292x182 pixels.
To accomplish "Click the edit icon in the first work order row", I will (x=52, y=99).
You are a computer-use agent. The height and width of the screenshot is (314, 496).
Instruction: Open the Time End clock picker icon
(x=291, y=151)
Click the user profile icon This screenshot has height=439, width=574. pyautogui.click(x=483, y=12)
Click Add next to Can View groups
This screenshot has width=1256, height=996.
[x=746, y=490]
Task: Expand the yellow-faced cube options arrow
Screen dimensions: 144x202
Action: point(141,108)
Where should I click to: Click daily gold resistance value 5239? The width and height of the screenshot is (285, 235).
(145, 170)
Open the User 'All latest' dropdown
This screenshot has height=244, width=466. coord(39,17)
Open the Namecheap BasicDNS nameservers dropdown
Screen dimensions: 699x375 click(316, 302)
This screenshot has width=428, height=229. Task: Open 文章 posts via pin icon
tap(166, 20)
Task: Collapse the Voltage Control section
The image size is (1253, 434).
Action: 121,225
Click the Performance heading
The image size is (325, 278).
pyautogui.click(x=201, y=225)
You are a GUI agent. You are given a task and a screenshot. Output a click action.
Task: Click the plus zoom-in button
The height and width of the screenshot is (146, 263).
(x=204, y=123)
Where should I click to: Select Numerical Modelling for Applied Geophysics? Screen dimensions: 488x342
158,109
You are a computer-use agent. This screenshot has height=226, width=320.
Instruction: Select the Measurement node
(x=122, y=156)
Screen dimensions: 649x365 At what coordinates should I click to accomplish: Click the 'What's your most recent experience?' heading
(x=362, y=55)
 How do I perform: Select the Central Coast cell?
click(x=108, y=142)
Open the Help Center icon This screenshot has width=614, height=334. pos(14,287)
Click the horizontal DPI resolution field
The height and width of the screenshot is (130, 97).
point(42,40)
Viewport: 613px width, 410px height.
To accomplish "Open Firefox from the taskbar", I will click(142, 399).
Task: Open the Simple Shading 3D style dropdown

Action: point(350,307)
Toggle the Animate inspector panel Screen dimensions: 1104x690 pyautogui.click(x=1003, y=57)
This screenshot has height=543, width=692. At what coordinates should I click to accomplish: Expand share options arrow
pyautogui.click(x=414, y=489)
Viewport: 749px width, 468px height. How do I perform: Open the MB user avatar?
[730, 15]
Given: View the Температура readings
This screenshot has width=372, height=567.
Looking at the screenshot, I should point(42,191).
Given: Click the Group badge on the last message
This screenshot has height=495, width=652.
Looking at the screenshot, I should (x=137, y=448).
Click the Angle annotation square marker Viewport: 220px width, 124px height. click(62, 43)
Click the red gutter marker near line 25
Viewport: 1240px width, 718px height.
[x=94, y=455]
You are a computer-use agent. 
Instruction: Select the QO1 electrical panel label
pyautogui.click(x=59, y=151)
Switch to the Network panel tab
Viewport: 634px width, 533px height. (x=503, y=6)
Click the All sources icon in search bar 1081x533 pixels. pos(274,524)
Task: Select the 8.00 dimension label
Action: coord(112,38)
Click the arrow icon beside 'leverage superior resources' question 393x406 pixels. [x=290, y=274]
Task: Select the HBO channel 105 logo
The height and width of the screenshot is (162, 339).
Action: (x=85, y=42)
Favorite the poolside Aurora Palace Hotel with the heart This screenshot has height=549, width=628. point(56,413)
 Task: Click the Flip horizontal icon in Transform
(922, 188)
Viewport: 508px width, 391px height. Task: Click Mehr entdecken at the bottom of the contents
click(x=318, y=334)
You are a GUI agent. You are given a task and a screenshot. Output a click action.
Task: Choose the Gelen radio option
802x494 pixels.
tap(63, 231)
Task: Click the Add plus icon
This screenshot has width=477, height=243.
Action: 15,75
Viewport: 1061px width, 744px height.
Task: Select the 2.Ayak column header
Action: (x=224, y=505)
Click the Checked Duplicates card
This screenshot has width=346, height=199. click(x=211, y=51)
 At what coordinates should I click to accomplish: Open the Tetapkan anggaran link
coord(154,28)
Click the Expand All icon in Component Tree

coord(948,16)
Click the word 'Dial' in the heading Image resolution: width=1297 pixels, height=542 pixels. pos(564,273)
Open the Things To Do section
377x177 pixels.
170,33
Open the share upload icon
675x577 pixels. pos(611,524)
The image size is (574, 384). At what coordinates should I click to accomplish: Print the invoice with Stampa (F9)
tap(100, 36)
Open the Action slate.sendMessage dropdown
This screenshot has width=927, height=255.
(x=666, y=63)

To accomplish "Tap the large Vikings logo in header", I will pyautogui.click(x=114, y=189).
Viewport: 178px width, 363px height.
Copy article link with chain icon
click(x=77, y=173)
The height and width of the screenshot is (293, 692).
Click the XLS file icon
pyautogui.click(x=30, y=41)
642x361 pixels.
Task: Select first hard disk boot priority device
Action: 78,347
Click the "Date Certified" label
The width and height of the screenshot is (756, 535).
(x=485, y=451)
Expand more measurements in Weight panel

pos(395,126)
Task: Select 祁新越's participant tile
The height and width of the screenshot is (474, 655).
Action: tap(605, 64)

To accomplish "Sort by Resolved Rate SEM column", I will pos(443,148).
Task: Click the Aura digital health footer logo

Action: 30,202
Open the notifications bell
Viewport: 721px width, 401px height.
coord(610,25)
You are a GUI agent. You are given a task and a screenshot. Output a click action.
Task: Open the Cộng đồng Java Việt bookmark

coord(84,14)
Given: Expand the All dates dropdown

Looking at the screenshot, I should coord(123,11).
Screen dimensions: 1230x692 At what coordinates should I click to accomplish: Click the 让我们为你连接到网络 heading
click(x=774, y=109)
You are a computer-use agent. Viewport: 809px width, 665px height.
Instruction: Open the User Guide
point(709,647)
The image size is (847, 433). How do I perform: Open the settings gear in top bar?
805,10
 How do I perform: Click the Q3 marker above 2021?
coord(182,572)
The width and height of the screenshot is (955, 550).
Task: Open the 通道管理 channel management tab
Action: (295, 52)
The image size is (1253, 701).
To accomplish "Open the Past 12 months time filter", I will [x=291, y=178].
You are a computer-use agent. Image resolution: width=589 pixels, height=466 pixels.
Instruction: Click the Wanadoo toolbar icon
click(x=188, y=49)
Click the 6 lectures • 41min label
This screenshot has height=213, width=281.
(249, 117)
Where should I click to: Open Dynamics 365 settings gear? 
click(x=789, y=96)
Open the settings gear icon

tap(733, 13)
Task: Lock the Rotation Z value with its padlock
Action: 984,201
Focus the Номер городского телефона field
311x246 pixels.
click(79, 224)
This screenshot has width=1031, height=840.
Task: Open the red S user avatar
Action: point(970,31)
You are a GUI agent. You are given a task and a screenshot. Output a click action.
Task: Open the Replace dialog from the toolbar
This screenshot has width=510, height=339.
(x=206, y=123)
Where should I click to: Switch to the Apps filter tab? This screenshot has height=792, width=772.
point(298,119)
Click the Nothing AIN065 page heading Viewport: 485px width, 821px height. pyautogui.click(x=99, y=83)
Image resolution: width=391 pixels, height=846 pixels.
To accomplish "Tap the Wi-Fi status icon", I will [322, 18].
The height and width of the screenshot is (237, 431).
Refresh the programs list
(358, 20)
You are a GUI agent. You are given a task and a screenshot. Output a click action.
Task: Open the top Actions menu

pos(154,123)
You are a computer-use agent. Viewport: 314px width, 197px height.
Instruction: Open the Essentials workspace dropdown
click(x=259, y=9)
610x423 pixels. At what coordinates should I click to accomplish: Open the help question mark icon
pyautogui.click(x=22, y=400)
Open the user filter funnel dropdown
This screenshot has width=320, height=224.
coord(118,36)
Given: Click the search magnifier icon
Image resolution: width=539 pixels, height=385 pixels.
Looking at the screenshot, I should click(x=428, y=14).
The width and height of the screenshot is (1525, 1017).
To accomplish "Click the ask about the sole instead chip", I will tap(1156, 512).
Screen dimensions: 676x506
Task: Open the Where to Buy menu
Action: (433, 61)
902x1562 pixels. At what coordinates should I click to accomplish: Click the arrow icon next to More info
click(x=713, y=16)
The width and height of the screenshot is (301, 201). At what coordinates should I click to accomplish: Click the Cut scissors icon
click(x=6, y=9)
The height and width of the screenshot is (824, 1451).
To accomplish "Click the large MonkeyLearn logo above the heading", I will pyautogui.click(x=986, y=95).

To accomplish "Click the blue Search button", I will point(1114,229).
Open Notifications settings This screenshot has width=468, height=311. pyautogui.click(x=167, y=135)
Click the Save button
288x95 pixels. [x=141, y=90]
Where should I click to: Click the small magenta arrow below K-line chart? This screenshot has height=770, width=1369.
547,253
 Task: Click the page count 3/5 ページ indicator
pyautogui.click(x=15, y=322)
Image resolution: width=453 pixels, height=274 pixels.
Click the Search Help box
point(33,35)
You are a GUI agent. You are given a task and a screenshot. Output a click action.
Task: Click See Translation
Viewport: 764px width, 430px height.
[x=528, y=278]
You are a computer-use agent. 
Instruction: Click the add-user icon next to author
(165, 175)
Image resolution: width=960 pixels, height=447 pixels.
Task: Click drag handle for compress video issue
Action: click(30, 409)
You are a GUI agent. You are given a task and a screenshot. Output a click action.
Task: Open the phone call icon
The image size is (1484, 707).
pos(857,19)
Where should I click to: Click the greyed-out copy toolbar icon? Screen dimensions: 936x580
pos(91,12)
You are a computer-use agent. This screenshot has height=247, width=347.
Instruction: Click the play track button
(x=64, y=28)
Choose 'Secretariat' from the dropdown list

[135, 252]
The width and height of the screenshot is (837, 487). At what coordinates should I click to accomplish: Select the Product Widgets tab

PROBLEM STATEMENT: Gather each line from the listing above that holds "large".

ANSWER SECTION:
To accomplish "Tap the large Vikings logo in header", I will pyautogui.click(x=114, y=189).
To accomplish "Click the large MonkeyLearn logo above the heading", I will pyautogui.click(x=986, y=95).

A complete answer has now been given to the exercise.